> _YOUR OBJECTIVE_
Needed from the data below: all lines that contain the word "computer".

> _PROVIDED INFORMATION_
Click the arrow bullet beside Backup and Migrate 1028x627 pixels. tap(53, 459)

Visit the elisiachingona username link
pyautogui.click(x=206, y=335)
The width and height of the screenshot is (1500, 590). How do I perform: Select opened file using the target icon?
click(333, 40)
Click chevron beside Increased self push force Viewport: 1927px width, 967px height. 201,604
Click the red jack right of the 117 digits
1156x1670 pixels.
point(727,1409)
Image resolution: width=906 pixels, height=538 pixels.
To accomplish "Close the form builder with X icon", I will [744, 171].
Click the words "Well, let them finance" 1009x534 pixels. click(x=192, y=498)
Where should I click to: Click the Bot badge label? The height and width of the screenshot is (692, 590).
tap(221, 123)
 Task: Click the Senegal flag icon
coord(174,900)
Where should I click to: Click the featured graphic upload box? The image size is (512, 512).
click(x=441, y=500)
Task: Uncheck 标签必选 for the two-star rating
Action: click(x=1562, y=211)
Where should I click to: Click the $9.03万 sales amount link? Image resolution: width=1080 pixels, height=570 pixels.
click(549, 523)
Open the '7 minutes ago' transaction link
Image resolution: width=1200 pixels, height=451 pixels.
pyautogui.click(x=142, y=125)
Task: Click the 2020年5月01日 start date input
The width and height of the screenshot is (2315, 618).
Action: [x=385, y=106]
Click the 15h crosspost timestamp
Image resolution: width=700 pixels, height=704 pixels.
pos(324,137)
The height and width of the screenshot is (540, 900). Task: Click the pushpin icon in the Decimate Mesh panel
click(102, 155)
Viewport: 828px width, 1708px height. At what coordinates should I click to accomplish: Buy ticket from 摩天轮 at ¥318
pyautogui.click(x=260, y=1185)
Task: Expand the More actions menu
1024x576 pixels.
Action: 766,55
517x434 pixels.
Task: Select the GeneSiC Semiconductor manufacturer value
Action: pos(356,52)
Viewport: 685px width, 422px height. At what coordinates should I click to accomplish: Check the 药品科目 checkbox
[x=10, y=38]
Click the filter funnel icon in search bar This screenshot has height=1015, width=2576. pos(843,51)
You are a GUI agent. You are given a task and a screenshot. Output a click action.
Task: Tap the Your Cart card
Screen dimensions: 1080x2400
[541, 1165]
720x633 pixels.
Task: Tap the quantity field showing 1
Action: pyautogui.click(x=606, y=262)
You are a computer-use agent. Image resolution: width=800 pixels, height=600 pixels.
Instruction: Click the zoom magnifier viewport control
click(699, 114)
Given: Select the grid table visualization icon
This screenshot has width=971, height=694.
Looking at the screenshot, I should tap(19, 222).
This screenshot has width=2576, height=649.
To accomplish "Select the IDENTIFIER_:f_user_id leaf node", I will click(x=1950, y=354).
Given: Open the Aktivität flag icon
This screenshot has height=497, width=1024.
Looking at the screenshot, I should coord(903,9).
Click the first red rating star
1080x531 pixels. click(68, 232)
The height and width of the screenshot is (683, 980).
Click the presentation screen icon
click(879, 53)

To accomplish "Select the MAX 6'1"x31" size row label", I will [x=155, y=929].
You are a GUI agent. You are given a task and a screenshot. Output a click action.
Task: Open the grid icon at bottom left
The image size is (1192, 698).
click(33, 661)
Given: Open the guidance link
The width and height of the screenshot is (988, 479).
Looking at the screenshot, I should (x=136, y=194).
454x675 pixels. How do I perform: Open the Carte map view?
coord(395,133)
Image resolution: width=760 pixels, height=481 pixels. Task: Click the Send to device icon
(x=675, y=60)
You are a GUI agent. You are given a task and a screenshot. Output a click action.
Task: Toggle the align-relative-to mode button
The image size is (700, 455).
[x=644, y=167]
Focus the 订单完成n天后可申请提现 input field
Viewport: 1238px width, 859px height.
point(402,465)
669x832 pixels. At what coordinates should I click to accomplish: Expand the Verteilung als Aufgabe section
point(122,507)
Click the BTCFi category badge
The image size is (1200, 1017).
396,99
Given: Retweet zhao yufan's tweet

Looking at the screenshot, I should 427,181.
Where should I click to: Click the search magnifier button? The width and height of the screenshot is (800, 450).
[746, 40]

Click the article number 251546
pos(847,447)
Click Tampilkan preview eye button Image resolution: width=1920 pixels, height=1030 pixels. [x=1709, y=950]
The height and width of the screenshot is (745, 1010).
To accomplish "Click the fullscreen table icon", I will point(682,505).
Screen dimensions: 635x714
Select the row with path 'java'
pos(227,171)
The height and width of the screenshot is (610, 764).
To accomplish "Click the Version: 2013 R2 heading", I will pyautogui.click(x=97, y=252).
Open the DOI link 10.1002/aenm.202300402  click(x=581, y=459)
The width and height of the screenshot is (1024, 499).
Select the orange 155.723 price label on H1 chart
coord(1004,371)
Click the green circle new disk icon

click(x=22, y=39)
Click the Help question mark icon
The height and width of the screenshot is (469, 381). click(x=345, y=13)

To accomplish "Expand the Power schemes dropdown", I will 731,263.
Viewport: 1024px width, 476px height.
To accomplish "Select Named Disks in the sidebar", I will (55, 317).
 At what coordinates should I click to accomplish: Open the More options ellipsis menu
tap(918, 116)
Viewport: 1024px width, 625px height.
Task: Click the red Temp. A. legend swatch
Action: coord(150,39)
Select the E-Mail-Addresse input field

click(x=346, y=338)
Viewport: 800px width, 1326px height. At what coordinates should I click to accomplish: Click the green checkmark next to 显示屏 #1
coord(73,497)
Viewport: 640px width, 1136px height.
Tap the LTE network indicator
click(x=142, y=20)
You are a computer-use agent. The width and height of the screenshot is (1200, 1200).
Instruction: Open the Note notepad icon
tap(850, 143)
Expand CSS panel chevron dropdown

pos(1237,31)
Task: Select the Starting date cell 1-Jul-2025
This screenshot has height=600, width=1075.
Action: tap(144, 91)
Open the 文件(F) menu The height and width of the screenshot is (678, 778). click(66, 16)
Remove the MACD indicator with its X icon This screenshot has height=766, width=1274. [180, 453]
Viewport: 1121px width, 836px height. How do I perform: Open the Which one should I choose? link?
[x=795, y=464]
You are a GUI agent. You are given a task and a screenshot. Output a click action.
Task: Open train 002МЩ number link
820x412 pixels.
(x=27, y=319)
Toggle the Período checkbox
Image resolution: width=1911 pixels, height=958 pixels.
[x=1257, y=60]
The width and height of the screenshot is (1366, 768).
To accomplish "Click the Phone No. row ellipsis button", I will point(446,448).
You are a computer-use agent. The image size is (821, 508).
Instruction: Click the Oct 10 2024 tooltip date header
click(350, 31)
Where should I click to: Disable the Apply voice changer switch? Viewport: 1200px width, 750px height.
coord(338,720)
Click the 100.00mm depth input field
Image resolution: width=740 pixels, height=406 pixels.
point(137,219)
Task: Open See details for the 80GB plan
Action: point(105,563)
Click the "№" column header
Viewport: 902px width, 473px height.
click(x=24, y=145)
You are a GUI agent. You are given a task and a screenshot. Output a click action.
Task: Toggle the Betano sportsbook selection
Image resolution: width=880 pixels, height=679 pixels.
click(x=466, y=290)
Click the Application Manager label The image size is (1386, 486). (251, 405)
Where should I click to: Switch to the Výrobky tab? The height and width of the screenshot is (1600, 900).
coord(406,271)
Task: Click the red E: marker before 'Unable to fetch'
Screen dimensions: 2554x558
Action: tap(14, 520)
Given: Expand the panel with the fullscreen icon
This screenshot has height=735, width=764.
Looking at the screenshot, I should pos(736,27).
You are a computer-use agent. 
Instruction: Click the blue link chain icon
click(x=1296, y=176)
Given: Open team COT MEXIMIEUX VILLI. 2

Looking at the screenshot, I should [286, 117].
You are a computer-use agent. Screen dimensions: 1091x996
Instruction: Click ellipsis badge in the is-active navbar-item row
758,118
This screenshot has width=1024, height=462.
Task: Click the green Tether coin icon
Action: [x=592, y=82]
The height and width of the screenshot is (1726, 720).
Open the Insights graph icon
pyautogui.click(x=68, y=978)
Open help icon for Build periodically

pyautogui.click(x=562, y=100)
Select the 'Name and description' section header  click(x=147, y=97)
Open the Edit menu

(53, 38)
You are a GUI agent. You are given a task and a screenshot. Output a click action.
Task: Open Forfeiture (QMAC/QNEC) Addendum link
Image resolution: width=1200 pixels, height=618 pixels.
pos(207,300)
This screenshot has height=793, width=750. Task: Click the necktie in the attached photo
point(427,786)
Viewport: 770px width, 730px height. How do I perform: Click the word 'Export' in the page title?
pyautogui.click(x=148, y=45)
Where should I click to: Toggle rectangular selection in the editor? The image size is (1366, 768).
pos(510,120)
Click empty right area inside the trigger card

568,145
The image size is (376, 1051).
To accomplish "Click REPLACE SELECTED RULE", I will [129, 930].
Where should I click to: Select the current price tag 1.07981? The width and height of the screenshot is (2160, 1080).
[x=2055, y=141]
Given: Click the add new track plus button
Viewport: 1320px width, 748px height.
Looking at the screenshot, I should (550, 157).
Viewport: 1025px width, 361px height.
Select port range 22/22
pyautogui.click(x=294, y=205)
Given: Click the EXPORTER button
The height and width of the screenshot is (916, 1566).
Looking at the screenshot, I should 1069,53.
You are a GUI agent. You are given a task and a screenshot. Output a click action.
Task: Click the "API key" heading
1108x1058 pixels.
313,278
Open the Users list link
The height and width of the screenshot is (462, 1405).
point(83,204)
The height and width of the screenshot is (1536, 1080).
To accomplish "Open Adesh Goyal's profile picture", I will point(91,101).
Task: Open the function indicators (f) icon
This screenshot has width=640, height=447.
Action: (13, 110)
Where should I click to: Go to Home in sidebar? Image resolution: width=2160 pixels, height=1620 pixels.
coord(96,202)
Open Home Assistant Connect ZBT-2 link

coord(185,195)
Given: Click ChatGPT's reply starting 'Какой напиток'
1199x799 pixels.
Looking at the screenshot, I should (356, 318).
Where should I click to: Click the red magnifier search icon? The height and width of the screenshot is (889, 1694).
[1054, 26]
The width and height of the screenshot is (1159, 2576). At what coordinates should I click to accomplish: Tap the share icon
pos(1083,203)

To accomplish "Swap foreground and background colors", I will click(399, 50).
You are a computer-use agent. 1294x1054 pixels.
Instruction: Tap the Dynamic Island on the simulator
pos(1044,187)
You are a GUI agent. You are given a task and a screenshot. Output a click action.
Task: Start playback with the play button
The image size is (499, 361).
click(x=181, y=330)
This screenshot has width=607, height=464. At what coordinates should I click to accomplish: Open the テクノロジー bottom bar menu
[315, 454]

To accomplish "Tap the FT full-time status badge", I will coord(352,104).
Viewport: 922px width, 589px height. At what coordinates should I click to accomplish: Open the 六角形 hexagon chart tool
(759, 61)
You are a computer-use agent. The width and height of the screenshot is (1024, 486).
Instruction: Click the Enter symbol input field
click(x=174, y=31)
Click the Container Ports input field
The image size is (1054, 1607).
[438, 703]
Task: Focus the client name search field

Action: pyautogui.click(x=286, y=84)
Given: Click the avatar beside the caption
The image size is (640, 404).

> _ANSWER_
You are a computer-use agent. Image resolution: width=800 pixels, height=600 pixels.
You are a computer-use agent. The width and height of the screenshot is (1200, 1200).
You are a computer-use agent. The image size is (821, 508).
You are a computer-use agent. 
You are a computer-use agent. Screen dimensions: 1091x996
You are a computer-use agent. 1294x1054 pixels.
You are a computer-use agent. The width and height of the screenshot is (1024, 486).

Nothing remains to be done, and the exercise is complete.